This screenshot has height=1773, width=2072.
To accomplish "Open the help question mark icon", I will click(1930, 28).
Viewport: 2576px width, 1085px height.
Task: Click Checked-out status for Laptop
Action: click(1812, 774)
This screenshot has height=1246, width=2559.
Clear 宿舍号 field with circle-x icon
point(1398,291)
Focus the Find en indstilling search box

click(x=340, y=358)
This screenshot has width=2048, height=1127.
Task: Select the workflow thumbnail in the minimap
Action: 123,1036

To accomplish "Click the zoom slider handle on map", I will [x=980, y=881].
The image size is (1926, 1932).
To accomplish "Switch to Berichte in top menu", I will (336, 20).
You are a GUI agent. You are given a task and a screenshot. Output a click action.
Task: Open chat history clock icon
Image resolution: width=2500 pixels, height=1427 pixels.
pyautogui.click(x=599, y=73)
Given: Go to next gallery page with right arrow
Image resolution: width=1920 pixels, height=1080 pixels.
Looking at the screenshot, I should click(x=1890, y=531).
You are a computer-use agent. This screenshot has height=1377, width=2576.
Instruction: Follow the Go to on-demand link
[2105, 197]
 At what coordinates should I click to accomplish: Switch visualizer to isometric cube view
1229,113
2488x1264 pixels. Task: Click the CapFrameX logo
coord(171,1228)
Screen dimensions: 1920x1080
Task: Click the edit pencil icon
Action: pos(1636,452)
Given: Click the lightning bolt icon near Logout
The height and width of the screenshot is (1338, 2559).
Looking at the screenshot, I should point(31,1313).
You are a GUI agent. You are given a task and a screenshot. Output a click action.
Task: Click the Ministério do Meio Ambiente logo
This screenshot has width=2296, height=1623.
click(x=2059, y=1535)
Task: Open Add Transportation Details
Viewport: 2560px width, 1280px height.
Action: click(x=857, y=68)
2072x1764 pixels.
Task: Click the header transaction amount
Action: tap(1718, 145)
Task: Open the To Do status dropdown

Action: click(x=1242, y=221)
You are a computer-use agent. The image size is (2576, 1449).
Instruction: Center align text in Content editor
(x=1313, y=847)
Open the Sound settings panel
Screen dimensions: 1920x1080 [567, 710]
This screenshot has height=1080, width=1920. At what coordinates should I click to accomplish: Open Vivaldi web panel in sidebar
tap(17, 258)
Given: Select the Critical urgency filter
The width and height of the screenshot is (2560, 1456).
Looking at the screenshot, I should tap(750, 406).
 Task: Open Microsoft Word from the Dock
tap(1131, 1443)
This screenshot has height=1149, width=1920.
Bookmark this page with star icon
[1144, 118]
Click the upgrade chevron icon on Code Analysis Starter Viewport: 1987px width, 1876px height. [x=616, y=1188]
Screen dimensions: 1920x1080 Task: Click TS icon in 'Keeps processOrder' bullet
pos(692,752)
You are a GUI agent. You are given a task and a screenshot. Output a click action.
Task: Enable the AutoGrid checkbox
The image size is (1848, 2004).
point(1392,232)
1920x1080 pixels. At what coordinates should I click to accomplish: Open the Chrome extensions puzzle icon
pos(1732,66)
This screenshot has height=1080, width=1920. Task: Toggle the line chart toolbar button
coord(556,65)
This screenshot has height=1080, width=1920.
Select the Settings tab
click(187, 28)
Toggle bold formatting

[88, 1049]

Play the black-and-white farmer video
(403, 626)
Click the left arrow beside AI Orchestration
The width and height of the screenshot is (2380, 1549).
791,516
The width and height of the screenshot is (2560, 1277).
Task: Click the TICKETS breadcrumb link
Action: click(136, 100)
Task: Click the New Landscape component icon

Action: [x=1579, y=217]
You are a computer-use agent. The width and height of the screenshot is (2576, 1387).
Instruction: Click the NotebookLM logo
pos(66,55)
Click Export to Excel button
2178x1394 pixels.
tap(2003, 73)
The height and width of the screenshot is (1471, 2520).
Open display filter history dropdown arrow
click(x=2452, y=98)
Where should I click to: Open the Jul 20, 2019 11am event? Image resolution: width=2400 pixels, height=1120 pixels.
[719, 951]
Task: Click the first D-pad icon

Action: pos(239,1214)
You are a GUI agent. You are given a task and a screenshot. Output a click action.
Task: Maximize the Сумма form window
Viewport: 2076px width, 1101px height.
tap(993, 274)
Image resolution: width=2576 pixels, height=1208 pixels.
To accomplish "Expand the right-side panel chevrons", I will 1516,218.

______________________________

WHAT TO PRODUCE:
Would you copy out exactly the lines above that start at the one containing "Clear 宿舍号 field with circle-x icon" and end at the one containing "Task: Open chat history clock icon", inclusive?

WRITTEN SOLUTION:
Clear 宿舍号 field with circle-x icon
point(1398,291)
Focus the Find en indstilling search box

click(x=340, y=358)
This screenshot has width=2048, height=1127.
Task: Select the workflow thumbnail in the minimap
Action: 123,1036

To accomplish "Click the zoom slider handle on map", I will [x=980, y=881].
The image size is (1926, 1932).
To accomplish "Switch to Berichte in top menu", I will (336, 20).
You are a GUI agent. You are given a task and a screenshot. Output a click action.
Task: Open chat history clock icon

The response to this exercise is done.